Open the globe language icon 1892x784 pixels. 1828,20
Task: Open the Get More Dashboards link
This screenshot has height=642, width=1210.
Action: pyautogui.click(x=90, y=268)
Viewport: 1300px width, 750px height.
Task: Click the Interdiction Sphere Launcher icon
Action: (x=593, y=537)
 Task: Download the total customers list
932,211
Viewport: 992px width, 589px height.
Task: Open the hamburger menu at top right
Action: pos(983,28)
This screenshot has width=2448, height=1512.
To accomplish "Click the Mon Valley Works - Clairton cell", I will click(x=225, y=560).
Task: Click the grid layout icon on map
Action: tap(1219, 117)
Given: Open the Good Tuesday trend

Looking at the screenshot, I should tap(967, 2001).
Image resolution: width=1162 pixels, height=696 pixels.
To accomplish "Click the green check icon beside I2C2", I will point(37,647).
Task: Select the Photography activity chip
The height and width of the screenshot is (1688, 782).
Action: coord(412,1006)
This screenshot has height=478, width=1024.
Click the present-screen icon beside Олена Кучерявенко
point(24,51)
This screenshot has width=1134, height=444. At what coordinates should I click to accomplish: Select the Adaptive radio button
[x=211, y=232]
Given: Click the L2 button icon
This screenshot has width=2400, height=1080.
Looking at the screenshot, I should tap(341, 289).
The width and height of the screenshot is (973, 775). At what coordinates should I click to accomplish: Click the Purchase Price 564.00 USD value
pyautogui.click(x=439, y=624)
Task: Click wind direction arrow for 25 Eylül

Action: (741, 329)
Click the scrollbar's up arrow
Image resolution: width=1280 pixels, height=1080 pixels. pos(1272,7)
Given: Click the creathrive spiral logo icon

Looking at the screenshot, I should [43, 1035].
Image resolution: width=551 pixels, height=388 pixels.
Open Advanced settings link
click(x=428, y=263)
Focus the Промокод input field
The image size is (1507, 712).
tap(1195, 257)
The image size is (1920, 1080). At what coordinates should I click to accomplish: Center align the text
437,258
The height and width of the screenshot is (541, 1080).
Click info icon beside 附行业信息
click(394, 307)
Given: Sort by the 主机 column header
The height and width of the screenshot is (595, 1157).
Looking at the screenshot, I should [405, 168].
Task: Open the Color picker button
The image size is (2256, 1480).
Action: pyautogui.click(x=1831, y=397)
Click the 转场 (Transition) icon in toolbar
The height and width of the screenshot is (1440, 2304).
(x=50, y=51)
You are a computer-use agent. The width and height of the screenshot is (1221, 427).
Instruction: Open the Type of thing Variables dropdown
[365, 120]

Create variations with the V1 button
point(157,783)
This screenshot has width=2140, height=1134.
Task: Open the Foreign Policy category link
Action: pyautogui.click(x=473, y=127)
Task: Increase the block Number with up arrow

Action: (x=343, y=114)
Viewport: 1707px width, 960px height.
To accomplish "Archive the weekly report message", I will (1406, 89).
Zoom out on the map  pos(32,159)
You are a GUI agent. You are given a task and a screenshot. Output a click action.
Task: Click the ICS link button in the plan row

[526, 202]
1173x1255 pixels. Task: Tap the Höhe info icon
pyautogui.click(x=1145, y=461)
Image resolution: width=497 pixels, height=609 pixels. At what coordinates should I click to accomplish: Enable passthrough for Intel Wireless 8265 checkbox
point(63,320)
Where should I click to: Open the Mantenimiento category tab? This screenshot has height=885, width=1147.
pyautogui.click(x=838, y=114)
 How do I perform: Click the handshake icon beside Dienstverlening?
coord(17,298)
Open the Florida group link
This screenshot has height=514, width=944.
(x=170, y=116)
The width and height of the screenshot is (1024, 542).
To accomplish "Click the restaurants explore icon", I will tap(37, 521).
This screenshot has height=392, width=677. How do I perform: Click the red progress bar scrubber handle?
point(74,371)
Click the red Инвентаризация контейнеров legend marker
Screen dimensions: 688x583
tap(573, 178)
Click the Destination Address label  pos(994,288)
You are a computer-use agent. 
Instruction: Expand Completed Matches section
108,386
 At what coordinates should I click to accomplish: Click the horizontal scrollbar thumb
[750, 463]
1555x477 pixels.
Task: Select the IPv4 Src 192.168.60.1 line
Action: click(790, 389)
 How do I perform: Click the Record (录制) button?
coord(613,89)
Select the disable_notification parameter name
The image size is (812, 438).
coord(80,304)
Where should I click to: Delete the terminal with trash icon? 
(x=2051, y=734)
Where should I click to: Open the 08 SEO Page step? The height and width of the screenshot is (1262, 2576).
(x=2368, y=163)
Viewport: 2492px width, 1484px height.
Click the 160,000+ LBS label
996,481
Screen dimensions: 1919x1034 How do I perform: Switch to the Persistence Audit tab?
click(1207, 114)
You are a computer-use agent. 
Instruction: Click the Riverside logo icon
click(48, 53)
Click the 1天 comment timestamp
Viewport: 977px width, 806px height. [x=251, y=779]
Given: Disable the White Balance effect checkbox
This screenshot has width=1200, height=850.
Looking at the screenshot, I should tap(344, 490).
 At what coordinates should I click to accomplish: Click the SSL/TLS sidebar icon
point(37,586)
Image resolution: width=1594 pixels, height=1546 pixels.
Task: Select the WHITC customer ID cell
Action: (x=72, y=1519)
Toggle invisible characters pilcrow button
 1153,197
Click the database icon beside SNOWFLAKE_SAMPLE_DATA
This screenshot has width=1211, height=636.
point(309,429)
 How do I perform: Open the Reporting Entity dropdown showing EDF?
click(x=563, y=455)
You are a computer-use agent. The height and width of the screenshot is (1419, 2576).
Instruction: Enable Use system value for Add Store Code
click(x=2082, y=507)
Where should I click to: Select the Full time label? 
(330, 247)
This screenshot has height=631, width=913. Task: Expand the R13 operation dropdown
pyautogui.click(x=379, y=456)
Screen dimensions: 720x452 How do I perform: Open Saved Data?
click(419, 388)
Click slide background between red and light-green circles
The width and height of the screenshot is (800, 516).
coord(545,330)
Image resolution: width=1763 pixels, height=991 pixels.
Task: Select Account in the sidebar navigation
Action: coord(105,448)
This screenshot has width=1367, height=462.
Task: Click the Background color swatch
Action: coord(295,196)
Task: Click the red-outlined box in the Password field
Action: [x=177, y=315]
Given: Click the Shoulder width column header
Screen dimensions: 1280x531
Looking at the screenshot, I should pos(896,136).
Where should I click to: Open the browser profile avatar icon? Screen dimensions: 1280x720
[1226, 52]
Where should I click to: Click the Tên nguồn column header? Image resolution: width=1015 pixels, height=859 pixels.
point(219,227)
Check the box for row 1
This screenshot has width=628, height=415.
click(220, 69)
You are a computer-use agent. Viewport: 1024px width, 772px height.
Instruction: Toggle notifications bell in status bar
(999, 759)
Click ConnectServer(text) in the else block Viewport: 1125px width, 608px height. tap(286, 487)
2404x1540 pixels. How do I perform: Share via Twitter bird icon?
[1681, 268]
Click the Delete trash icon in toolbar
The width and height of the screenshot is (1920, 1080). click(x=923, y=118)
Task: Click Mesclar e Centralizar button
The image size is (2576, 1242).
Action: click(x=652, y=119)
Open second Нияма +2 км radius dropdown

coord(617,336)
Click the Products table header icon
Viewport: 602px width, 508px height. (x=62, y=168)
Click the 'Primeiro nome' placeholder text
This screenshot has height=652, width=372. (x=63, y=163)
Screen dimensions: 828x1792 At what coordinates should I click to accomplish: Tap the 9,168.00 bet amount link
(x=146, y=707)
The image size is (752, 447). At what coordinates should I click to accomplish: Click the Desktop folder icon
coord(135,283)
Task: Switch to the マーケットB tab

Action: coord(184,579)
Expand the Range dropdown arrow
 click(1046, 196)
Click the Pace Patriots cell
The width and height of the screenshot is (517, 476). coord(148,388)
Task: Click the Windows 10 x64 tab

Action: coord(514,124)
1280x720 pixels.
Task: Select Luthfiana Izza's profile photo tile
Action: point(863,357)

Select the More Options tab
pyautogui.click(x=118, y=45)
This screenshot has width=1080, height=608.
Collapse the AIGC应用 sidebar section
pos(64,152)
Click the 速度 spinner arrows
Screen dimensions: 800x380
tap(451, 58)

----

_Exercise aim_:
Return the listing from its first line through the line containing "Action: pos(983,28)", inclusive, copying each line exactly.

_Written solution_:
Open the globe language icon 1892x784 pixels. 1828,20
Task: Open the Get More Dashboards link
This screenshot has height=642, width=1210.
Action: pyautogui.click(x=90, y=268)
Viewport: 1300px width, 750px height.
Task: Click the Interdiction Sphere Launcher icon
Action: (x=593, y=537)
 Task: Download the total customers list
932,211
Viewport: 992px width, 589px height.
Task: Open the hamburger menu at top right
Action: pos(983,28)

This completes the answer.